__DESCRIPTION OF THE TASK__:
From the records below, pull out every line from the one containing "Where should I" through the end of the records, inclusive, and reproduce them unchanged. Omit the pictures from your answer.
======== GIVEN INFORMATION ========
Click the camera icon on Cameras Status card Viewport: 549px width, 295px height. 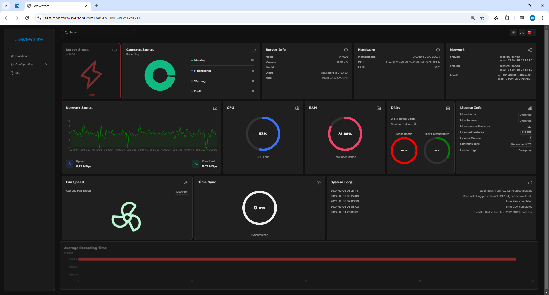click(254, 50)
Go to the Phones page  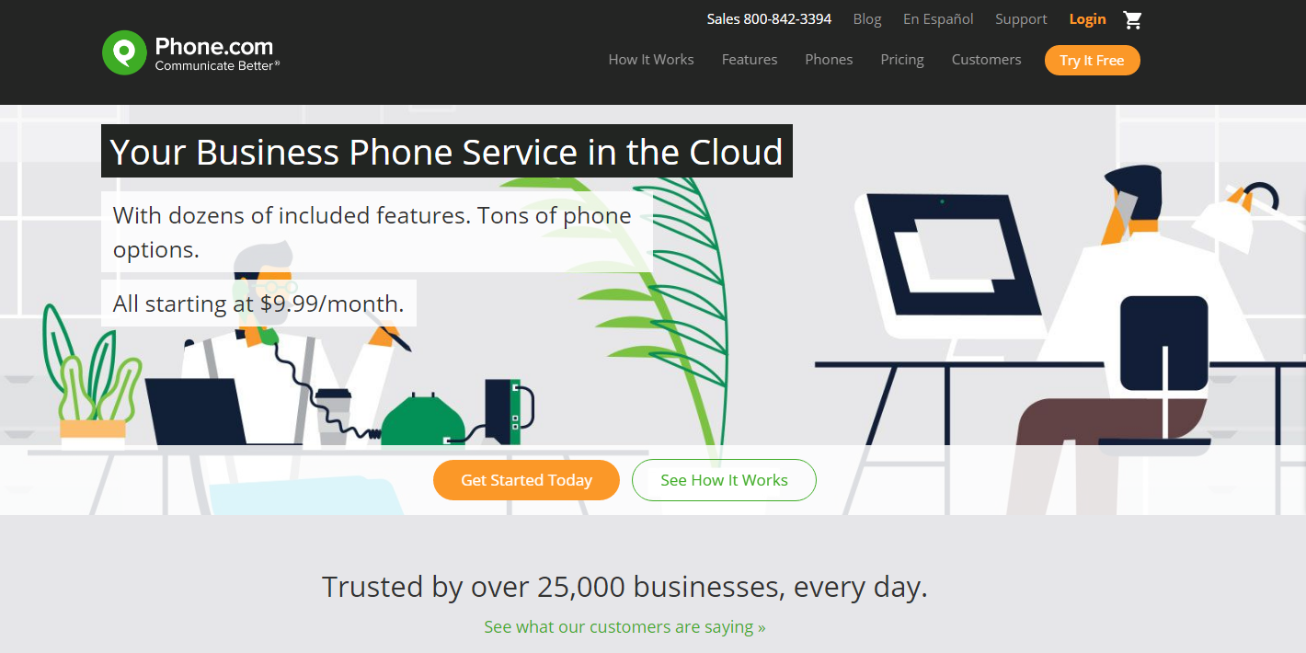click(x=829, y=60)
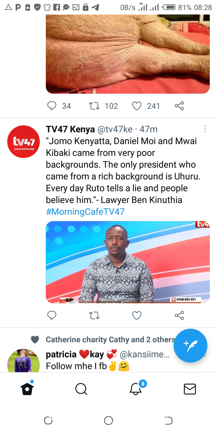Open the Messages envelope tab
The image size is (217, 435).
(x=190, y=389)
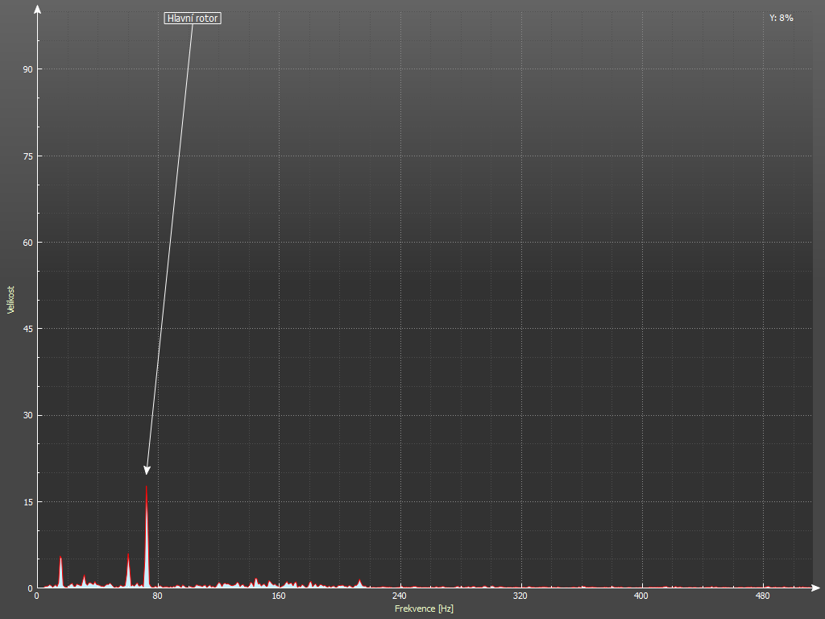Click the "Hlavní rotor" annotation label
This screenshot has height=619, width=825.
(x=193, y=18)
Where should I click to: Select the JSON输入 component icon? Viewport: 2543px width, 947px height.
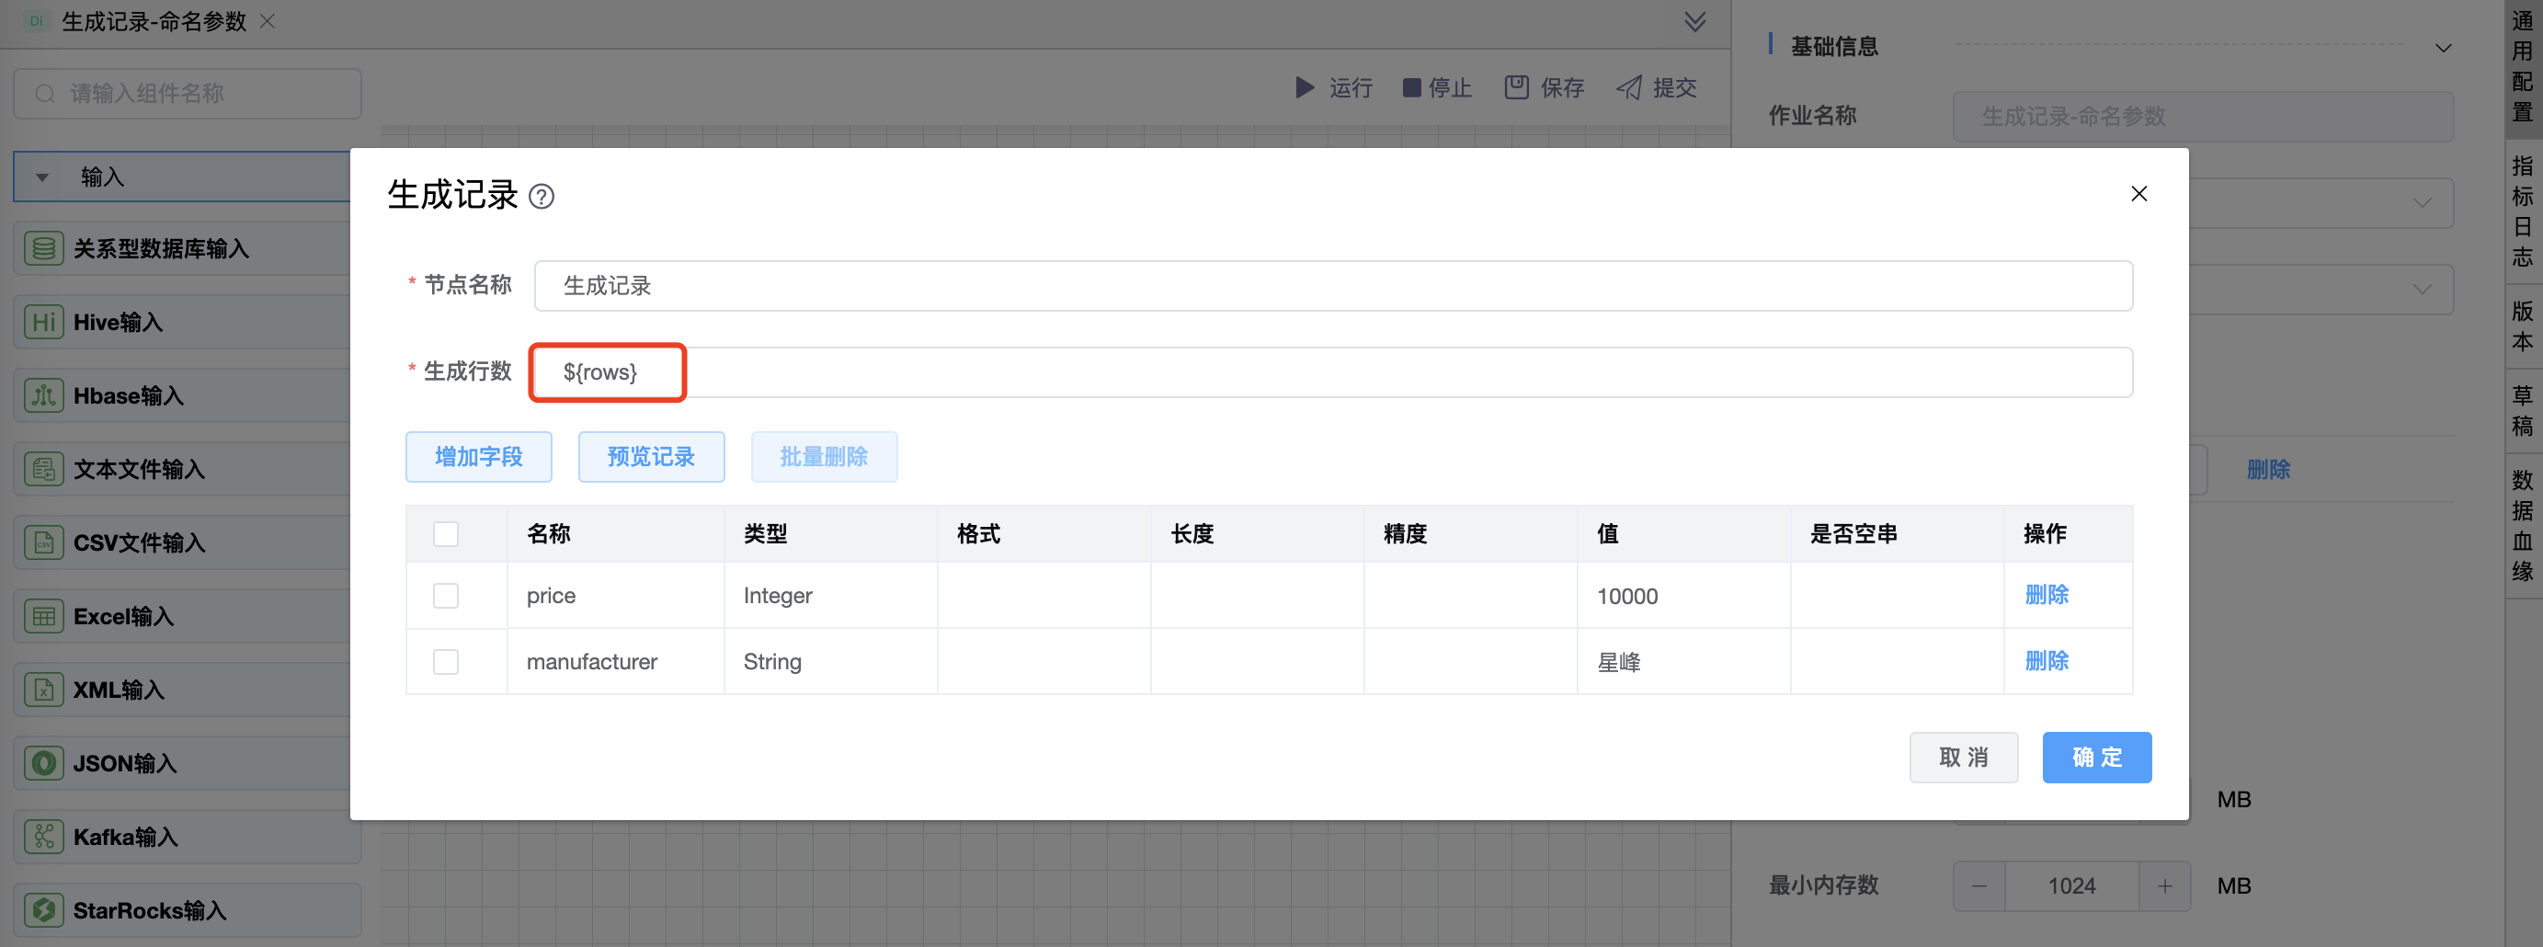(x=43, y=762)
========
__RESPONSE BELOW__:
Where should I click to: Select the JSON输入 component icon? Viewport: 2543px width, 947px height.
(x=43, y=762)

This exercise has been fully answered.